Sicurezza dei Precipitatori elettrostatici

MCS propone dispositivi di sicurezza a chiave intrappolata

Share on facebook
Facebook
Share on twitter
Twitter
Share on linkedin
LinkedIn
Share on whatsapp
WhatsApp
Share on email
Email

I precipitatori elettrostatici richiedono, nell’esecuzione di opere di manutenzione, procedure di sicurezza rigide ma essenziali al fine di garantire la totale sicurezza all’operatore durante l’esercizio delle sue funzioni.

Gli elettrodi nei precipitatori trasportano cariche di potenza che possono arrivare a più di 10.000 volt, ed è per questa ragione che occorre operare in massima sicurezza.

MCS propone dispositivi di sicurezza a chiave intrappolata che vincolano gli operatori a seguire un sistema gestito da chiavi codificate che va a dettare loro il processo di esecuzione, secondo una predeterminata logica, per esempio quando viene riscontrata la necessità di accedere all’interno di un trasformatore.

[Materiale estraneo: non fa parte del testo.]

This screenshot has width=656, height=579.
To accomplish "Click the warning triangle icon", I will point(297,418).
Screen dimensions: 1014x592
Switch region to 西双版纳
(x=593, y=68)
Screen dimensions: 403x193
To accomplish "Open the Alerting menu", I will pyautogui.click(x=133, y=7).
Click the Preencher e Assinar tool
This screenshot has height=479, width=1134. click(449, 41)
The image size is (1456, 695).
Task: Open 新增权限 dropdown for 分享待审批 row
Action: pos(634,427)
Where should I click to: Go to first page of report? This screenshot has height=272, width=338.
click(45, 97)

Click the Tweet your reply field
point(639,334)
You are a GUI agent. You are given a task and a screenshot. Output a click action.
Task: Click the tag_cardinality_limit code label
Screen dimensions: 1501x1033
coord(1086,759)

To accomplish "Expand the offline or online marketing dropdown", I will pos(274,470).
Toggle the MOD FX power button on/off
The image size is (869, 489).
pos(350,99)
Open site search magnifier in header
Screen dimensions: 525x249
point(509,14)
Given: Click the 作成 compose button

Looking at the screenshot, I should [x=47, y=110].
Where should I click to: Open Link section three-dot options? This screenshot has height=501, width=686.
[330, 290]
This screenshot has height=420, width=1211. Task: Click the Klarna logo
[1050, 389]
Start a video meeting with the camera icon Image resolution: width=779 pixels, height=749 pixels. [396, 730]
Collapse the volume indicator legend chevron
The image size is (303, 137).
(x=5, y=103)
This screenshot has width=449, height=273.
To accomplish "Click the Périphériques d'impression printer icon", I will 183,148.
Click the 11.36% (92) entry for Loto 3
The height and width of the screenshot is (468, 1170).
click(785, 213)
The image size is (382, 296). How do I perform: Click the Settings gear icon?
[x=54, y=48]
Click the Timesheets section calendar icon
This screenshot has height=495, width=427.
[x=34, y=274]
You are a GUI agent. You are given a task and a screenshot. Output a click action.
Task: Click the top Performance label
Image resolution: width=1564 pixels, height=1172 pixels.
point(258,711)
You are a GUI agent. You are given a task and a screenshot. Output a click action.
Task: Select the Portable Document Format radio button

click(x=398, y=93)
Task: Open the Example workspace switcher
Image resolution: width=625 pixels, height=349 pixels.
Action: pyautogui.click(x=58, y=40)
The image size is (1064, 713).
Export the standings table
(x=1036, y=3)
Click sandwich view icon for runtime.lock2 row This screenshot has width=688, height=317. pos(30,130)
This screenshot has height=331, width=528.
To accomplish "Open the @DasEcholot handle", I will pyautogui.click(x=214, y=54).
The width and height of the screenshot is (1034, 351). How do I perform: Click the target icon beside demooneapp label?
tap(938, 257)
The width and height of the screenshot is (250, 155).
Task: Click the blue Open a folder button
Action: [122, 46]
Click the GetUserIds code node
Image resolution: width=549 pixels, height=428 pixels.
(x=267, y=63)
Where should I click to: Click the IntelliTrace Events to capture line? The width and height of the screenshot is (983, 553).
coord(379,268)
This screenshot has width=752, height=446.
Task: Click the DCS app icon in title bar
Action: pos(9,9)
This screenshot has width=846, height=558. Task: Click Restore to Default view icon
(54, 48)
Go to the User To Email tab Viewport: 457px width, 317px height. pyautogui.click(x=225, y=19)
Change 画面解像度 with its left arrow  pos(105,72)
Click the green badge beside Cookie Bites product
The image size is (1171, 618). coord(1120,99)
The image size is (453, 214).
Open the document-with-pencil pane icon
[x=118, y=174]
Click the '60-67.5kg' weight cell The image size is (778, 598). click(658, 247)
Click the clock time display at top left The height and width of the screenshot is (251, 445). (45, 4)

Ad ogni sequenza di processo viene rilasciata una chiave che dà il consenso alla prosecuzione delle altre fasi di processo che a loro volta rilasceranno altre chiavi, dando garanzia di impossibilità di accesso meccanico ai precipitatori che risultino ancora attivi nell’istante in cui si vuole eseguire la manutenzione.